A Markov Chain might be a good fit for this problem.
A Markov Chain might be a good fit for this problem. A Markov chain is a stochastic process where the progression to the next state is determined by the current state. So for a given interval from your table you would apply weights to the "Leads to" values and then determine randomly to which state to progress.
– Michael Jasper Sep 30 '11 at 17:10 I've implemented it for text by creating a MarkovChain class which wraps a Dictionary> and a string Current.In this case, a key is the current state and the List are next possible states. This worked in this instance because values in the List were not unique and therefore I could use a bounded psuedo-random number to get the next state. – rtalbot Sep 30 '11 at 17:20 Oh - and yes - like the 1st order matrix.
– rtalbot Sep 30 '11 at 17:26.
It sounds like you want some form of directed, weighted graph where the nodes are the chords and the edges are the progression options with edge weights being the progression's likelihood.
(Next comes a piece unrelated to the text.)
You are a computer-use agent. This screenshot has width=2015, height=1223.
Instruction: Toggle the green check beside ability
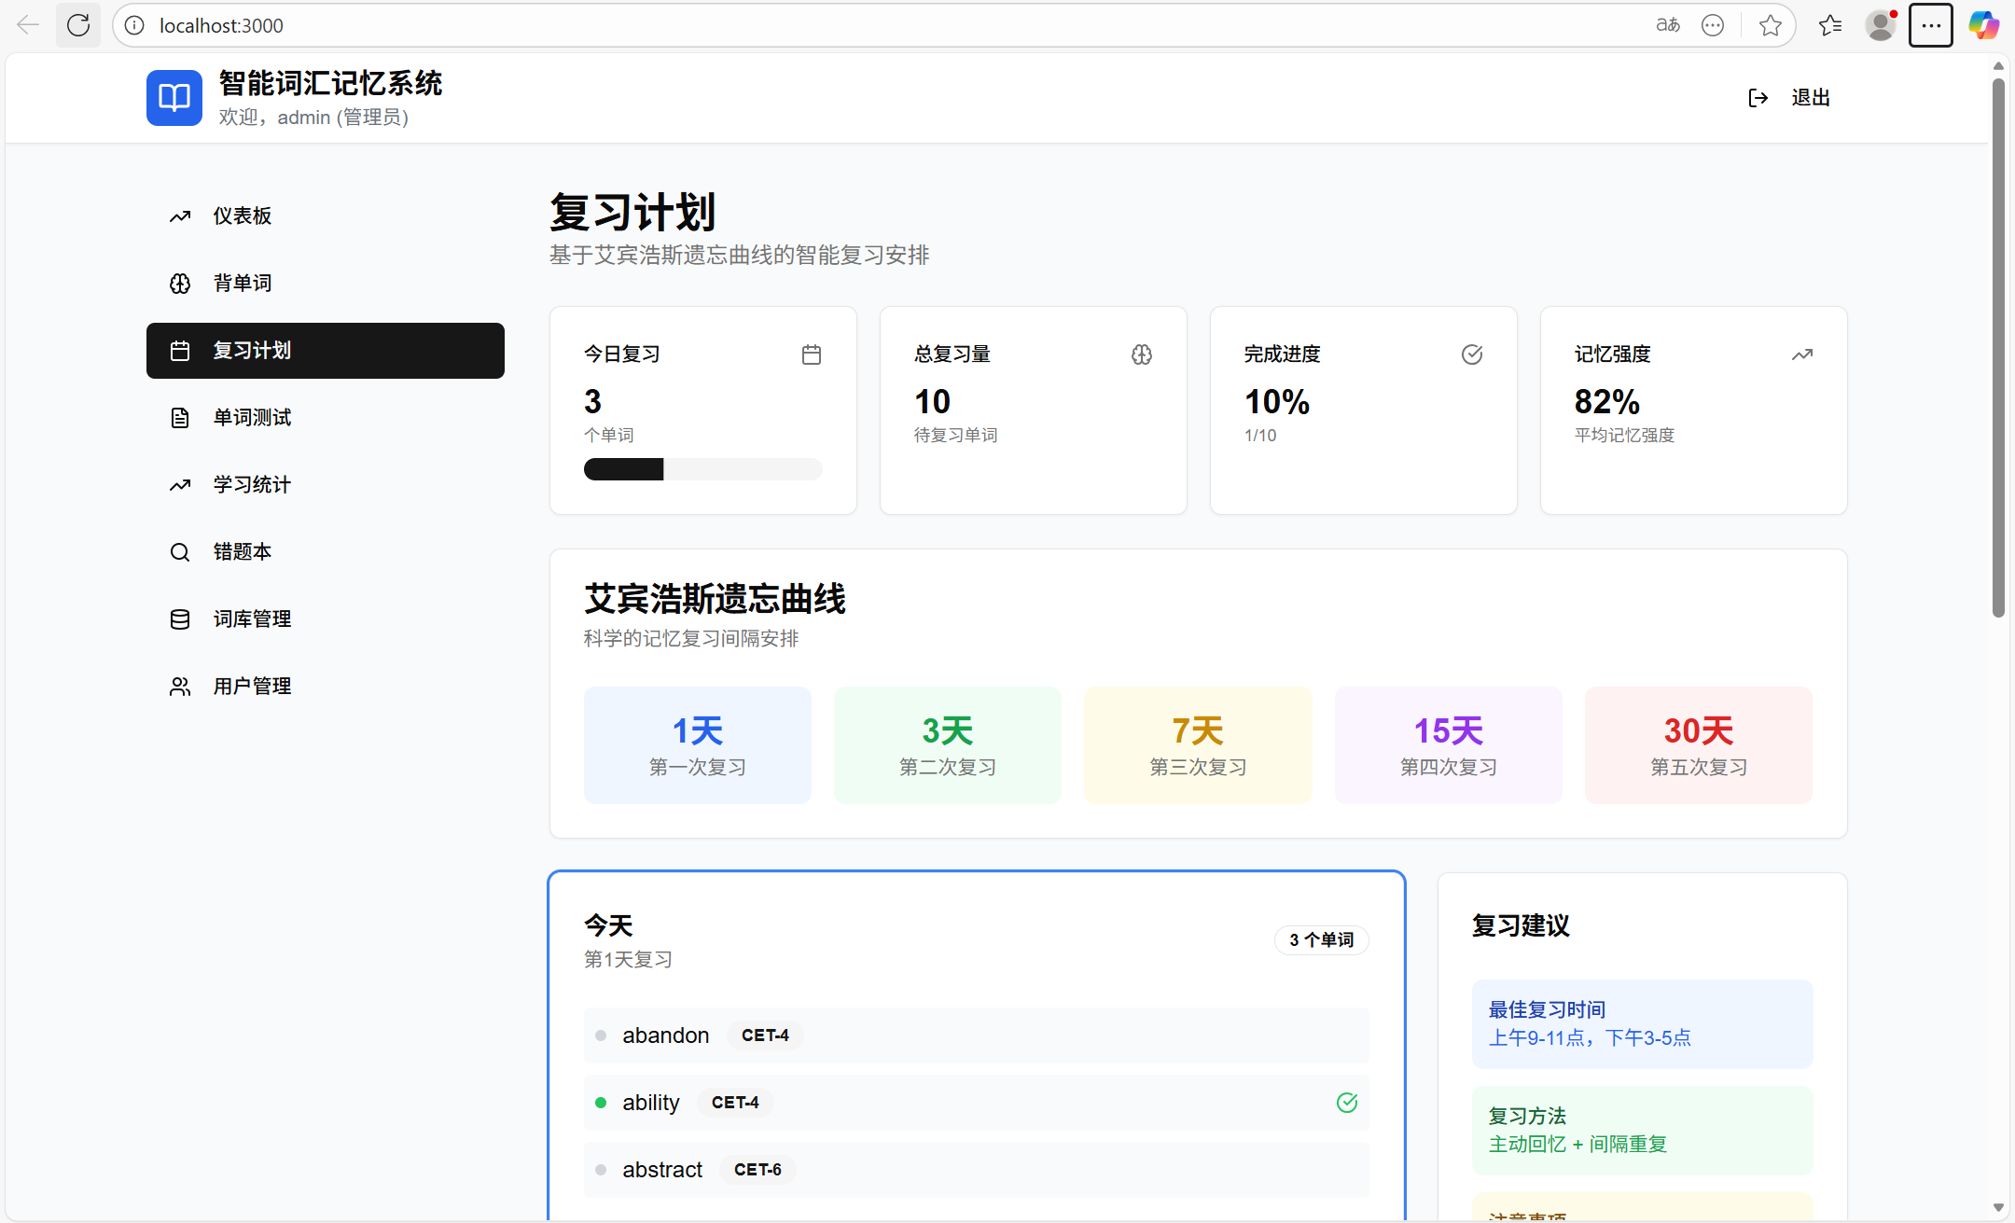pos(1346,1102)
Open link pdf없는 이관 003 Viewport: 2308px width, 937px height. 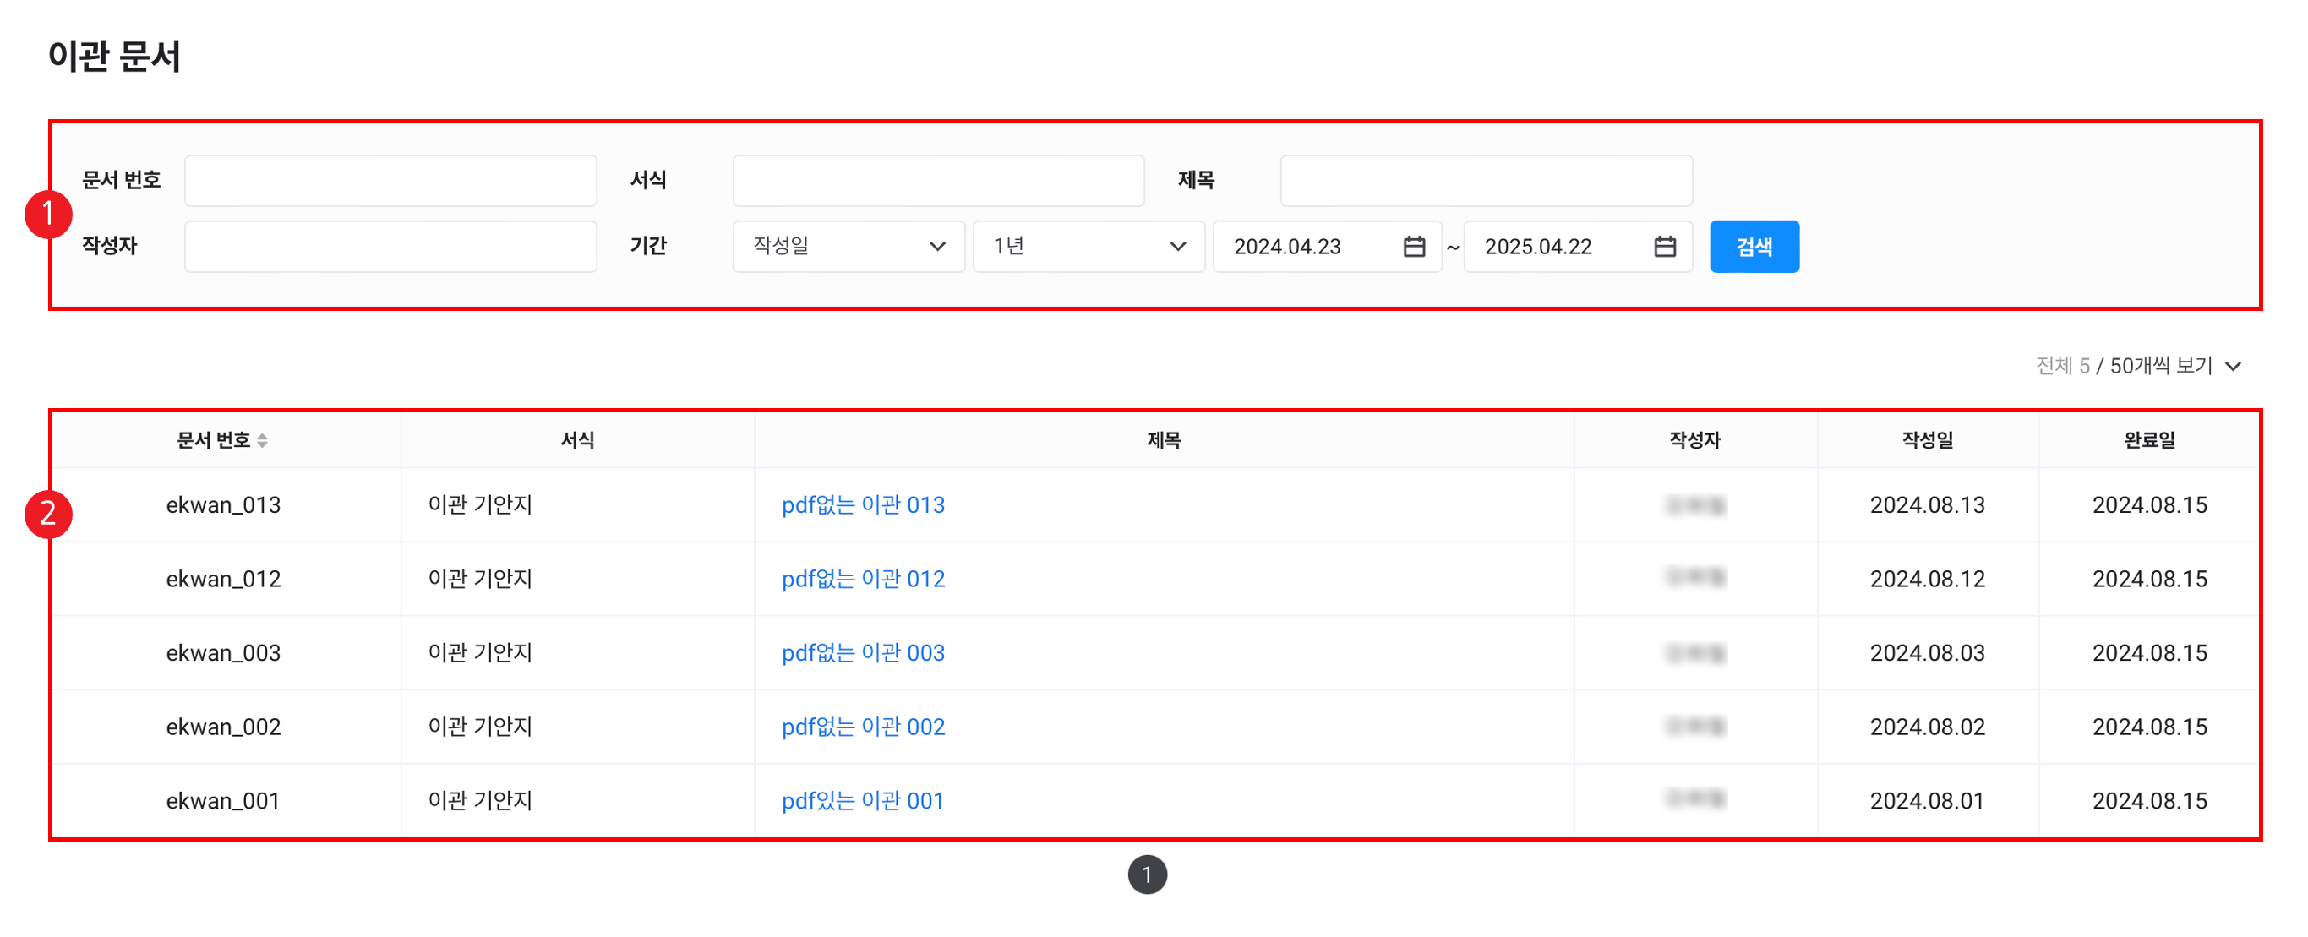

Interesting read: It looks like there is an implementation of Directed Weighted graph objects in C# – Michael Jasper Sep 30 '11 at 17:06.
I'd expect you to have less than 100 chords, therefore if you use 32 bits to represent probability series (likely extreme overkill) you'd end up with a 100x100x4 (40000) byte array for a flat Markov matrix representation. Depending on the sparsity of the matrix (e.g. If you have 50 chords, but each one typically maps to 2 or 3 chords) for speed and less importantly space reasons you may want an array of arrays where each final array element is (chord ID, probability). In either case, one of the key points here is that you should use a probability series, not a probability sequence.
That is, instead of saying "this chord has a 10% chance, and this one has a 10% chance, and this one has a 80% chance) say "the first chord has a 10% chance, the first two chords have a 20% chance, and the first three chords have a 100% chance. " Here's why: When you go to select a random but weighted value, you can generate a number in a fixed range (for unsigned integers, 0 to 0xFFFFFFFF) and then perform a binary search through the chords rather than linear search.(Search for the element with least probability series value that is still greater than or equal to the number you generated.) On the other hand, if you've only got a few following chords for each chord, a linear search would likely be faster than a binary search due to a tighter loop, and then all the probability series saves you calculating a simple running sum of the probability values. If you don't require the most staggeringly amazing performance (and I suspect you don't -- for a computer there's just not that many chords in a piece of music) for this portion of your code, I'd honestly just stick to a flat representation of a Markov matrix -- easy to understand, easy to implement, reasonable execution speed.
Just as a fun aside, this sort of thing lends itself well to thinking about predictive coding -- a common methodology in data compression. You might consider an n-gram based algorithm (e.g. PPM) to achieve higher-order structure in your music generation without too much example material required. It's been working in data compression for years.